(Stored data entries)
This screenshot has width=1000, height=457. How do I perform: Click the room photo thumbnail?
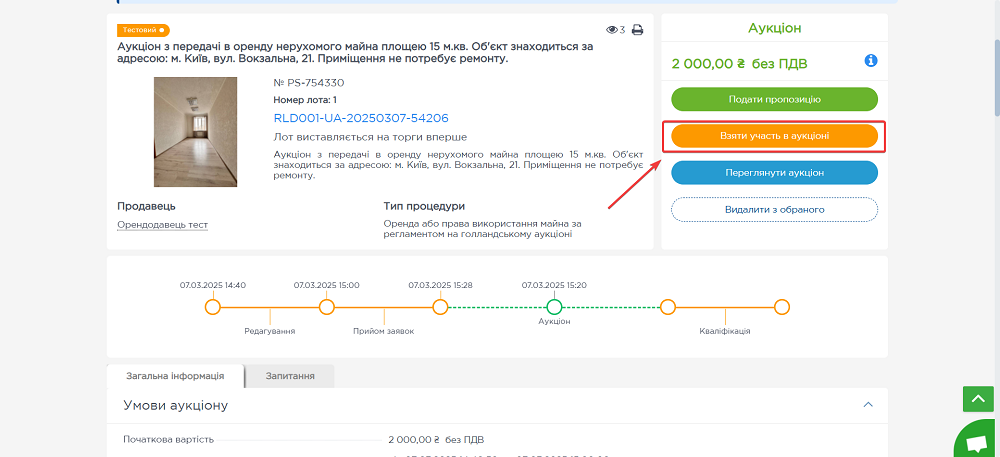(x=195, y=132)
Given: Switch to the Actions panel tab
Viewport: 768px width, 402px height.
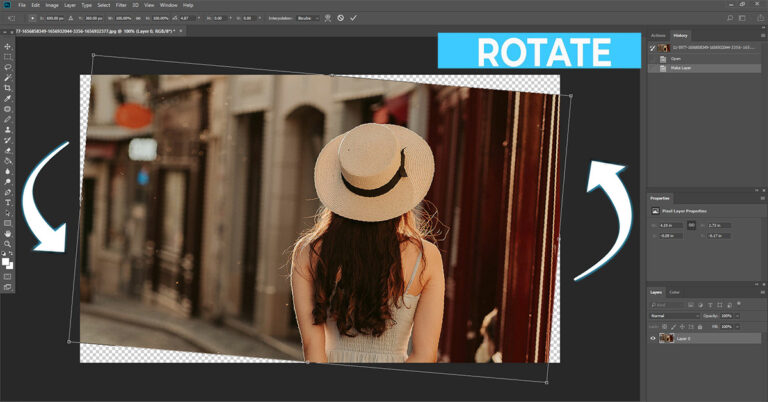Looking at the screenshot, I should [657, 36].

◆ **DIRECTIONS FOR THIS TASK**:
Copy each line above precisely, dropping the pictures.

◆ **YOUR RESPONSE**:
This screenshot has width=1000, height=457. How do I perform: Click the room photo thumbnail?
(x=195, y=132)
Given: Switch to the Actions panel tab
Viewport: 768px width, 402px height.
Looking at the screenshot, I should [657, 36].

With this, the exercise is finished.